Em outubro de 2002, em Bali, dois brasileiros morreram em atentado terrorista.

Há cerca de 20 anos foi morto o embaixador brasileiro Sérgio Vieira de Mello, como alvo de atentado à bomba em Bagdá, onde atuava a serviço da ONU.

Era conhecido, no mundo, como um “mensageiro da paz” e cotado para o cargo de secretário-geral, como sucessor de Kofi Annan.

Qual a sua proposta ante os ataques contra brasileiros?

Estes e tantos outros eventos seriam mais que suficientes para que o Brasil reconhecesse, oficialmente, como organismos terroristas dezenas de grupos atuantes em diversos países.

O Brasil segue as diretrizes do Conselho de Segurança das Nações Unidas, o que não o impede de adotar maior rigor nesse terreno.

As Farc nunca foram reconhecidas pelo Brasil como grupo terrorista.

Compreende os integrantes dessa organização colombiana como combatentes ou insurgentes.

📊 Informação Complementar

Em razão disso, enquanto Álvaro Uribe, como presidente da Colômbia, extraditou 530 traficantes e terroristas, sendo 480 para os Estados Unidos, o Brasil, de 1999 até o ano de 2008, segundo o Comitê Nacional para os Refugiados (Conare), concedeu asilo a 475 integrantes das Forças Armadas Revolucionárias da Colômbia.

Olivério Medina, porta-voz das Farc no Cone-Sul, preso em 2005 pela Polícia Federal, também se refugiou no Brasil.

Seu pedido de extradição, à vista do refúgio concedido pela presidência, foi arquivado pelo Supremo Tribunal Federal em 2007.

Qual a diferença entre as facções e o terrorismo?

Primeiro, é preciso saber o que é terrorismo, para diferenciá-lo do crime comum.

Adoto como sendo o emprego ilegal de violência física ou psicológica, contra pessoas ou bens, intimidando o Estado, autoridades ou a população, por motivação religiosa, política, nacionalista, étnica, moral ou econômica.

Cada país tem suas características em relação a cada uma dessas motivações, a exemplo do Irã, Estado teocrático ou clerical, estando no seu topo o líder religioso.

Logo, é impossível se estabelecer um conceito planetário único de ato terrorista.

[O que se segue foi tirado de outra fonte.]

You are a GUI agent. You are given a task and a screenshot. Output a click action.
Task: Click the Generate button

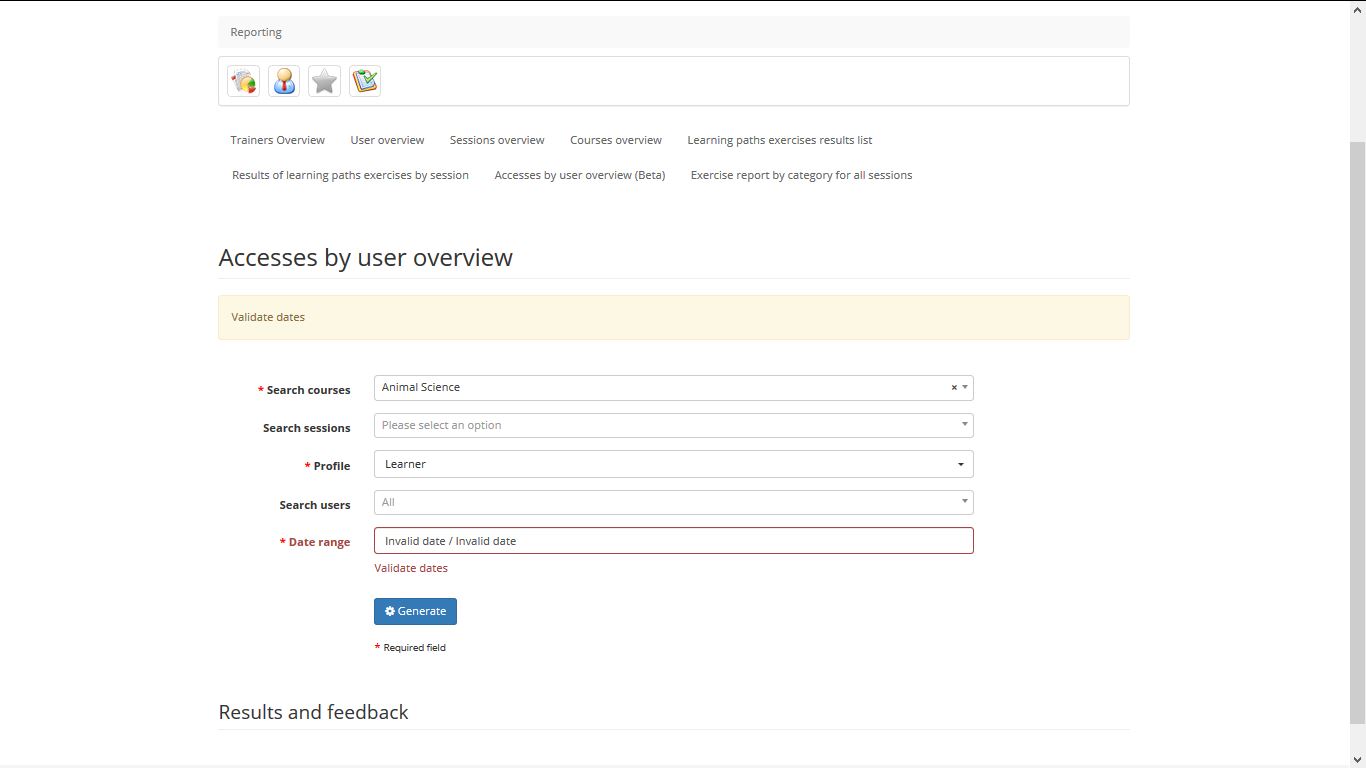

Universalizar princípios étnicos, morais, nacionalistas, políticos, religiosos é uma utopia.

O que é profano para nações islâmicas pode não ser para o Brasil, por exemplo.

Decorrentemente, também é impossível globalizar a normatização repressiva e padronizar métodos de prevenção.

O terrorismo possui duas grandes classificações, quais sejam o islâmico, que pode ser fundamentalista ou não, e o não islâmico.

Há subdivisões, de acordo com a finalidade de cada grupo.

O Hamas, por exemplo, é islâmico, mas não fundamentalista ou apocalíptico.

É nacionalista separatista, porque pretende apenas uma nação (Palestina).

O Hezbollah, mantido pelo Irã, e a Al-Qaeda podem ser classificados como fundamentalistas.